Através da ACP, o Ministério Público Federal protesta contra manifestações da Marinha, que “teriam afrontado a memória de João Cândido Felisberto, conhecido como ‘Almirante Negro’, liderança histórica da Revolta da Chibata”. Surpreendentemente – mais ainda por falar em nome da AGU -, o advogado Claudio de Castro Panoeiro parece ter optado por ignorar a História, a defesa dos direitos humanos e a própria Constituição, ao ir contra o MPF e classificar  a ação de João Cândido e dos demais revoltosos como um “ato de insubordinação grave e ameaça à ordem pública”.

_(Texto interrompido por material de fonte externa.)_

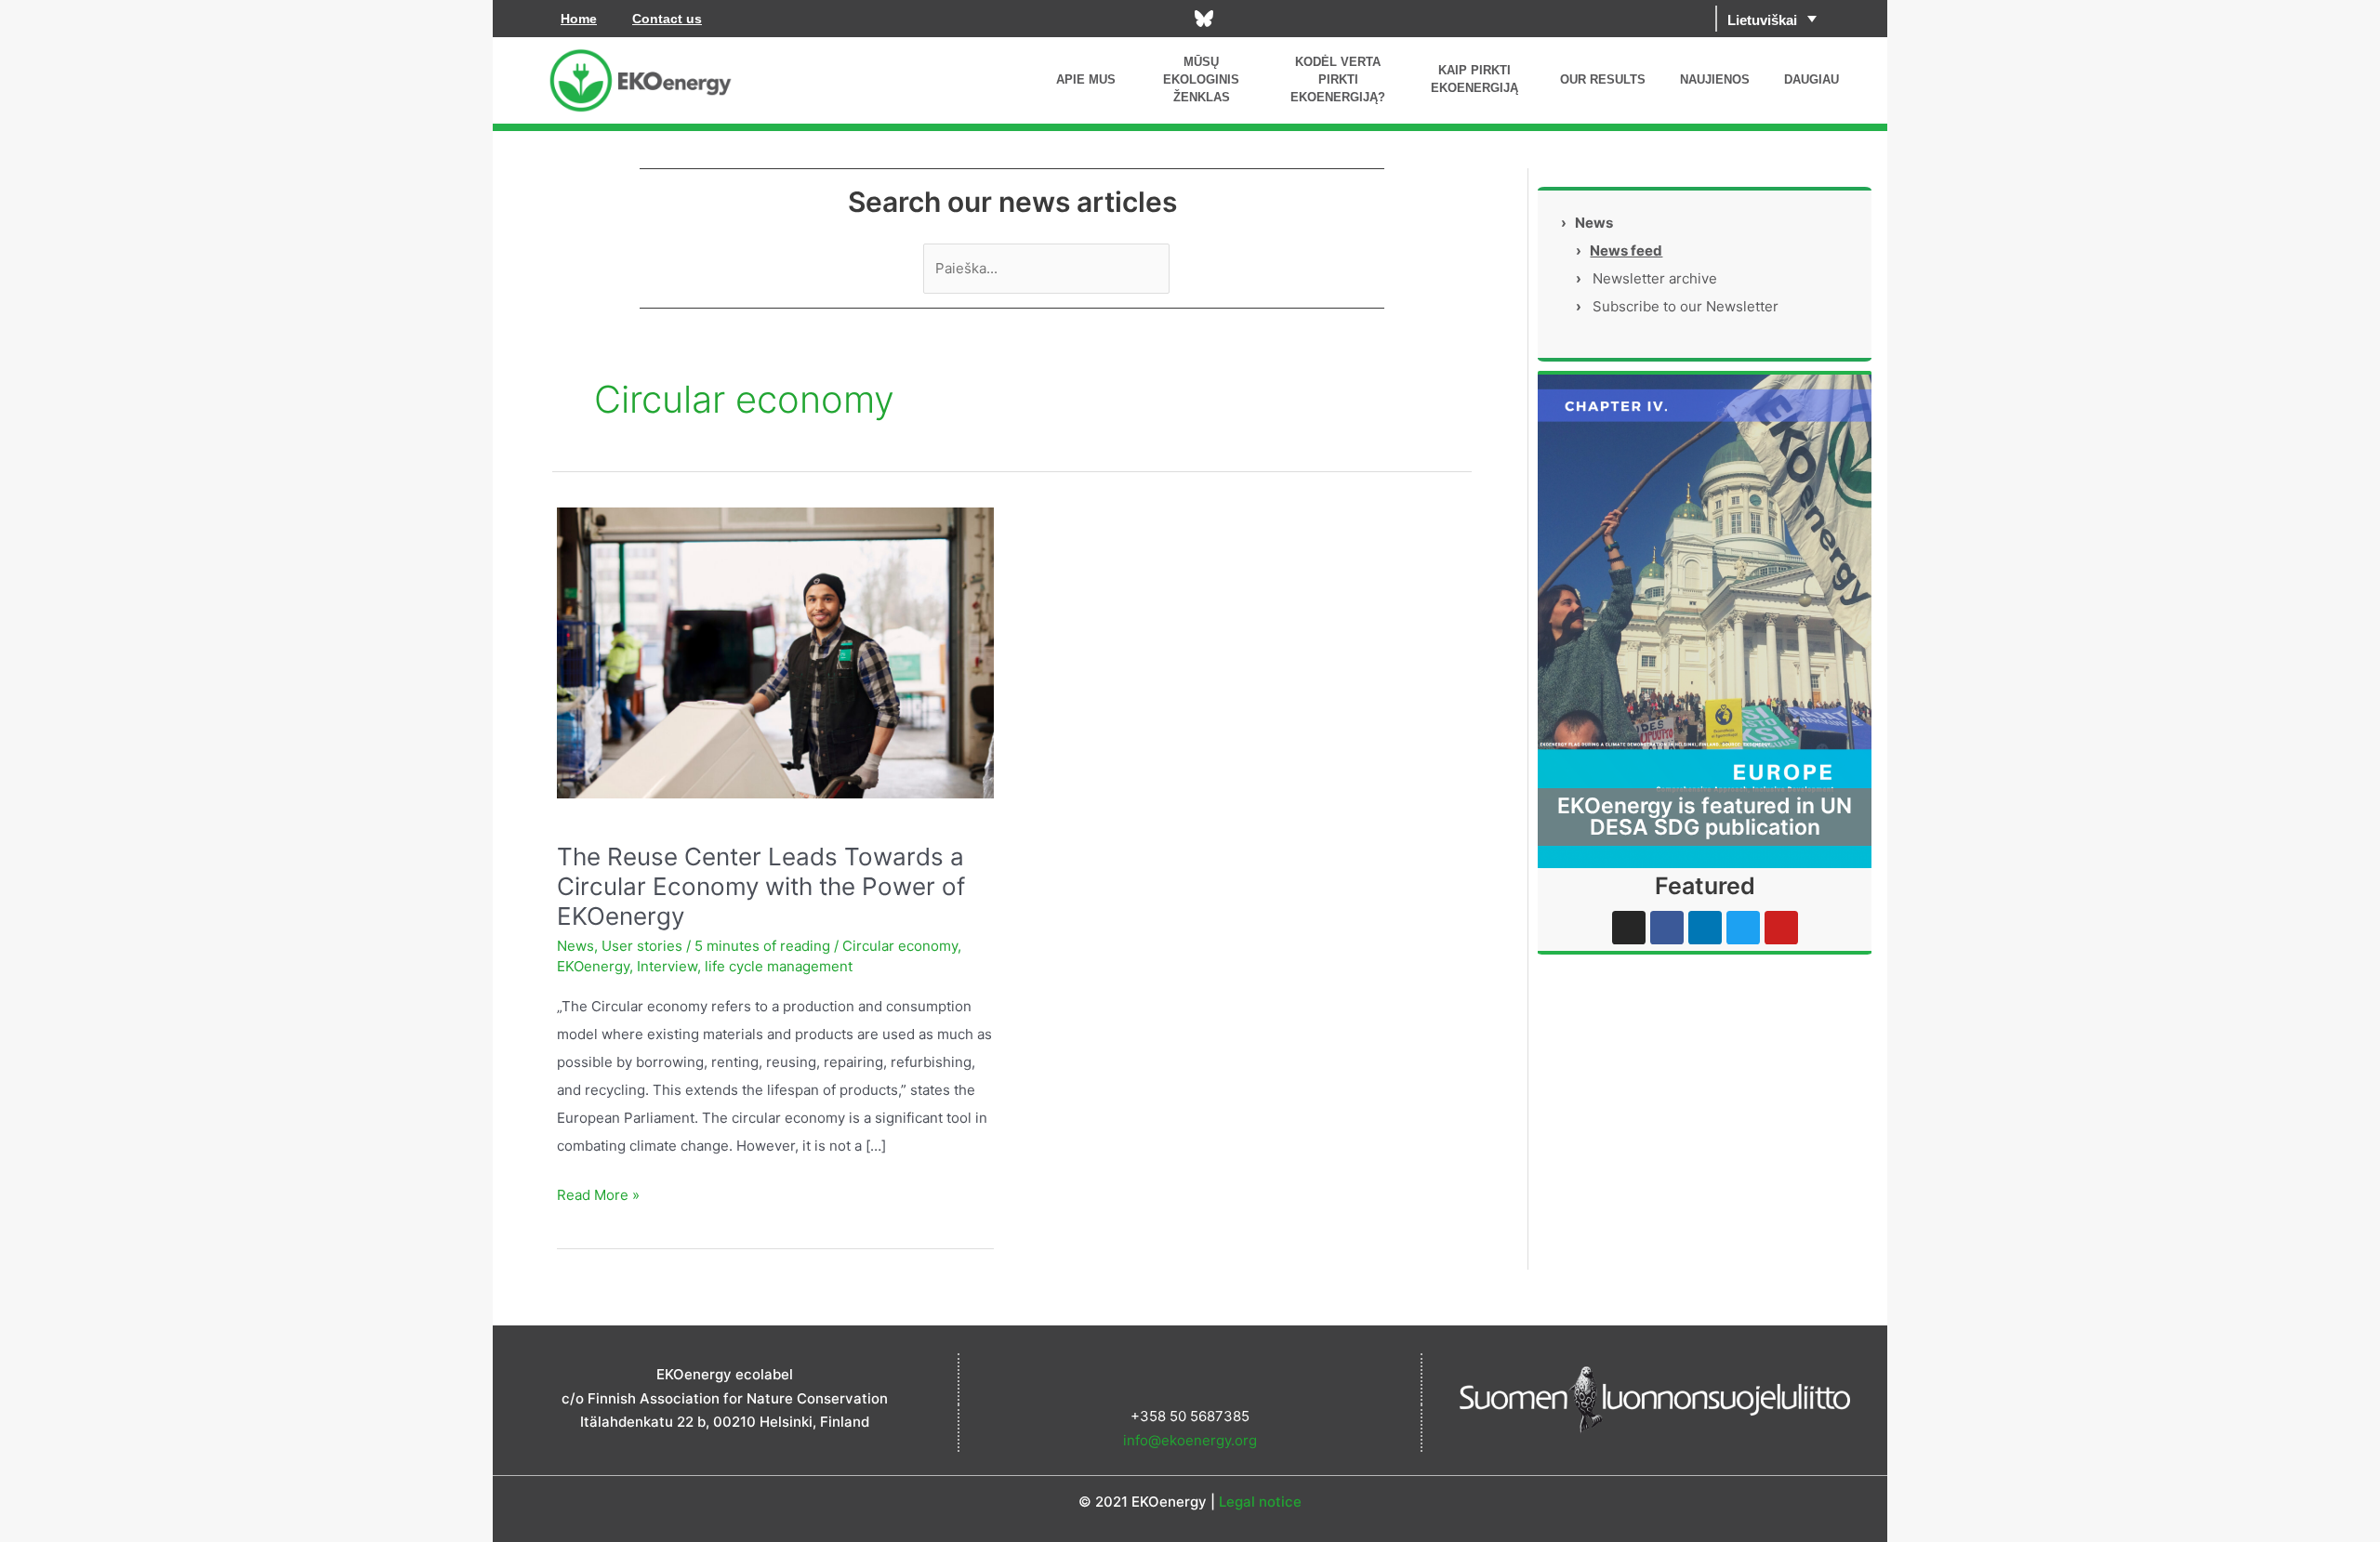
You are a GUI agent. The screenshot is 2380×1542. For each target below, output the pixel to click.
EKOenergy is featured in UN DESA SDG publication (1704, 816)
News (575, 946)
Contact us (667, 18)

Assinado pela presidenta Ivana Cláudia Leal de Souza, o ofício do CNDH (vide abaixo) embasa seu posicionamento para indagar, ao final:

  • Se a Advocacia-Geral da União, como órgão de representação judicial da União, ratifica integralmente os fundamentos históricos e valorativos constantes da Contestação apresentada;
  • Se houve análise, na elaboração da peça processual, de parâmetros constitucionais e internacionais relacionados à memória, à verdade e à vedação de tratamento degradante;
  • Se houve consulta prévia a órgãos especializados em políticas de igualdade racial ou direitos humanos para subsidiar a manifestação judicial;
  • Se a AGU pretende adotar alguma providência complementar para assegurar que sua atuação esteja alinhada aos compromissos constitucionais e internacionais do Estado brasileiro em matéria de direitos humanos.

A resposta do indicado para o STF Jorge Messias não é questão apenas do CNDH. Ela é mais que esperada por tod@s nós, perplex@s ante o posicionamento da AGU na voz do advogado Panoeiro.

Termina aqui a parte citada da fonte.